PROVIDED RECORDS:
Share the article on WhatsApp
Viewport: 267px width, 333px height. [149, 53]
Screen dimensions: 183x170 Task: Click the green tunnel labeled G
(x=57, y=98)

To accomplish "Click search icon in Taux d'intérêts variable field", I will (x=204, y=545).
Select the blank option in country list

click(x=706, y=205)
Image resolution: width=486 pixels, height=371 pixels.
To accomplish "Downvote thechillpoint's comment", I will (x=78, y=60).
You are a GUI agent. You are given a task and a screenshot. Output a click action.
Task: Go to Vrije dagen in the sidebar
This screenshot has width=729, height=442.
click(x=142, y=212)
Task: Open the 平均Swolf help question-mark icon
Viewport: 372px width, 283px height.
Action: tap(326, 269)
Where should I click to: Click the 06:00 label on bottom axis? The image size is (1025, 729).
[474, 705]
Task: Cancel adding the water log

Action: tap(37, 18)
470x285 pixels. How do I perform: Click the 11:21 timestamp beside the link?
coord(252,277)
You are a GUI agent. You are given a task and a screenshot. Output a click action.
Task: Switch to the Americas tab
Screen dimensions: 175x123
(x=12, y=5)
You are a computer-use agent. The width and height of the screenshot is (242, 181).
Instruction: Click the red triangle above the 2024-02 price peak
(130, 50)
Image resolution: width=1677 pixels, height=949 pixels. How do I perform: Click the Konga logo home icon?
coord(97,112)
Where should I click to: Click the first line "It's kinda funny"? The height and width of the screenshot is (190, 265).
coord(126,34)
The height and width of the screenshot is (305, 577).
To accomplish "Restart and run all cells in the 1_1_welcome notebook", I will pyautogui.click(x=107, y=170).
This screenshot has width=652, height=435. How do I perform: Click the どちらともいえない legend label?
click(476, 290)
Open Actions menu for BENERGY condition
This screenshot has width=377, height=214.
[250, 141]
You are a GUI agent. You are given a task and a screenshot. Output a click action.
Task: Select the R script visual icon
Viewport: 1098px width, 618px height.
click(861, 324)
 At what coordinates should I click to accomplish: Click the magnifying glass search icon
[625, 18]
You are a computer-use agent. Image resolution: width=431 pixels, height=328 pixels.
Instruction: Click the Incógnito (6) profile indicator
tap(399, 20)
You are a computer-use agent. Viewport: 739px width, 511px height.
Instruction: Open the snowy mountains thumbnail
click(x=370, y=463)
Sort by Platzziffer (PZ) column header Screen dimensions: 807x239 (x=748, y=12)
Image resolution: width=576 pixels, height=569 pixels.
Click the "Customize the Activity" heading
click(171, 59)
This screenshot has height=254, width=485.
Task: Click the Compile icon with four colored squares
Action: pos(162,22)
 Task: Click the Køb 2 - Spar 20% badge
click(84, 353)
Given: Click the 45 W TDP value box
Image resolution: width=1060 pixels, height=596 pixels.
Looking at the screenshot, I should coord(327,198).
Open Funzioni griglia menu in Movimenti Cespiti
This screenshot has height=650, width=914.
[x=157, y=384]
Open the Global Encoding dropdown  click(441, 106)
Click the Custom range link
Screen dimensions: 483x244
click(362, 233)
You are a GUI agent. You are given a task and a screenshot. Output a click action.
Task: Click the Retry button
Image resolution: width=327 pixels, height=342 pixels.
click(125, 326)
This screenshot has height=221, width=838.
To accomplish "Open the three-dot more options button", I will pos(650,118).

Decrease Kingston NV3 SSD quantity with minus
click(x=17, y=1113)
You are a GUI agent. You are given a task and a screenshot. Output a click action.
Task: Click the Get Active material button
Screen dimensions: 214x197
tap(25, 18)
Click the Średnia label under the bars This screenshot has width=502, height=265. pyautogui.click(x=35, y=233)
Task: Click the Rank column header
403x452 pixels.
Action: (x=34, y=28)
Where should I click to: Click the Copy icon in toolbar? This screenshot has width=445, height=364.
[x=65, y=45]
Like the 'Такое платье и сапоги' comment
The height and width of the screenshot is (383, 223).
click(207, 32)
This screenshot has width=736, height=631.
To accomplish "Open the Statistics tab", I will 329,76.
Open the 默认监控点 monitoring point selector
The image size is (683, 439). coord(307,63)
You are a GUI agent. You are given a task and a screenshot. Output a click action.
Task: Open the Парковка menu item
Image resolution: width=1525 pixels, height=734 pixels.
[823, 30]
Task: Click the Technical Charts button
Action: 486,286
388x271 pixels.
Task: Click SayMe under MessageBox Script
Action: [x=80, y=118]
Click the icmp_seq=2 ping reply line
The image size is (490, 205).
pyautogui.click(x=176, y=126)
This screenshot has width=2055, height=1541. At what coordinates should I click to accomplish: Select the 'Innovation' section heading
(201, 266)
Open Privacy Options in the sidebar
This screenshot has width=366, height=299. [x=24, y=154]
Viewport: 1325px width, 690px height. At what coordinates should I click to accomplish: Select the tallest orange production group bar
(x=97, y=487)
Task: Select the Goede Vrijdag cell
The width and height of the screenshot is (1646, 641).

PROBLEM DESCRIPTION: Please copy each record shown above exactly.

RESULT FOR THIS EXERCISE:
Share the article on WhatsApp
Viewport: 267px width, 333px height. [149, 53]
Screen dimensions: 183x170 Task: Click the green tunnel labeled G
(x=57, y=98)

To accomplish "Click search icon in Taux d'intérêts variable field", I will (x=204, y=545).
Select the blank option in country list

click(x=706, y=205)
Image resolution: width=486 pixels, height=371 pixels.
To accomplish "Downvote thechillpoint's comment", I will (x=78, y=60).
You are a GUI agent. You are given a task and a screenshot. Output a click action.
Task: Go to Vrije dagen in the sidebar
This screenshot has width=729, height=442.
click(x=142, y=212)
Task: Open the 平均Swolf help question-mark icon
Viewport: 372px width, 283px height.
Action: tap(326, 269)
Where should I click to: Click the 06:00 label on bottom axis? The image size is (1025, 729).
[474, 705]
Task: Cancel adding the water log

Action: tap(37, 18)
470x285 pixels. How do I perform: Click the 11:21 timestamp beside the link?
coord(252,277)
You are a GUI agent. You are given a task and a screenshot. Output a click action.
Task: Switch to the Americas tab
Screen dimensions: 175x123
(x=12, y=5)
You are a computer-use agent. The width and height of the screenshot is (242, 181).
Instruction: Click the red triangle above the 2024-02 price peak
(130, 50)
Image resolution: width=1677 pixels, height=949 pixels. How do I perform: Click the Konga logo home icon?
coord(97,112)
Where should I click to: Click the first line "It's kinda funny"? The height and width of the screenshot is (190, 265).
coord(126,34)
The height and width of the screenshot is (305, 577).
To accomplish "Restart and run all cells in the 1_1_welcome notebook", I will pyautogui.click(x=107, y=170).
This screenshot has width=652, height=435. How do I perform: Click the どちらともいえない legend label?
click(476, 290)
Open Actions menu for BENERGY condition
This screenshot has width=377, height=214.
[250, 141]
You are a GUI agent. You are given a task and a screenshot. Output a click action.
Task: Select the R script visual icon
Viewport: 1098px width, 618px height.
click(861, 324)
 At what coordinates should I click to accomplish: Click the magnifying glass search icon
[625, 18]
You are a computer-use agent. Image resolution: width=431 pixels, height=328 pixels.
Instruction: Click the Incógnito (6) profile indicator
tap(399, 20)
You are a computer-use agent. Viewport: 739px width, 511px height.
Instruction: Open the snowy mountains thumbnail
click(x=370, y=463)
Sort by Platzziffer (PZ) column header Screen dimensions: 807x239 (x=748, y=12)
Image resolution: width=576 pixels, height=569 pixels.
Click the "Customize the Activity" heading
click(171, 59)
This screenshot has height=254, width=485.
Task: Click the Compile icon with four colored squares
Action: pos(162,22)
 Task: Click the Køb 2 - Spar 20% badge
click(84, 353)
Given: Click the 45 W TDP value box
Image resolution: width=1060 pixels, height=596 pixels.
Looking at the screenshot, I should coord(327,198).
Open Funzioni griglia menu in Movimenti Cespiti
This screenshot has height=650, width=914.
[x=157, y=384]
Open the Global Encoding dropdown  click(441, 106)
Click the Custom range link
Screen dimensions: 483x244
click(362, 233)
You are a GUI agent. You are given a task and a screenshot. Output a click action.
Task: Click the Retry button
Image resolution: width=327 pixels, height=342 pixels.
click(125, 326)
This screenshot has height=221, width=838.
To accomplish "Open the three-dot more options button", I will pos(650,118).

Decrease Kingston NV3 SSD quantity with minus
click(x=17, y=1113)
You are a GUI agent. You are given a task and a screenshot. Output a click action.
Task: Click the Get Active material button
Screen dimensions: 214x197
tap(25, 18)
Click the Średnia label under the bars This screenshot has width=502, height=265. pyautogui.click(x=35, y=233)
Task: Click the Rank column header
403x452 pixels.
Action: (x=34, y=28)
Where should I click to: Click the Copy icon in toolbar? This screenshot has width=445, height=364.
[x=65, y=45]
Like the 'Такое платье и сапоги' comment
The height and width of the screenshot is (383, 223).
click(207, 32)
This screenshot has width=736, height=631.
To accomplish "Open the Statistics tab", I will 329,76.
Open the 默认监控点 monitoring point selector
The image size is (683, 439). coord(307,63)
You are a GUI agent. You are given a task and a screenshot. Output a click action.
Task: Open the Парковка menu item
Image resolution: width=1525 pixels, height=734 pixels.
[823, 30]
Task: Click the Technical Charts button
Action: 486,286
388x271 pixels.
Task: Click SayMe under MessageBox Script
Action: [x=80, y=118]
Click the icmp_seq=2 ping reply line
The image size is (490, 205).
pyautogui.click(x=176, y=126)
This screenshot has width=2055, height=1541. At what coordinates should I click to accomplish: Select the 'Innovation' section heading
(201, 266)
Open Privacy Options in the sidebar
This screenshot has width=366, height=299. [x=24, y=154]
Viewport: 1325px width, 690px height. At what coordinates should I click to accomplish: Select the tallest orange production group bar
(x=97, y=487)
Task: Select the Goede Vrijdag cell
The width and height of the screenshot is (1646, 641).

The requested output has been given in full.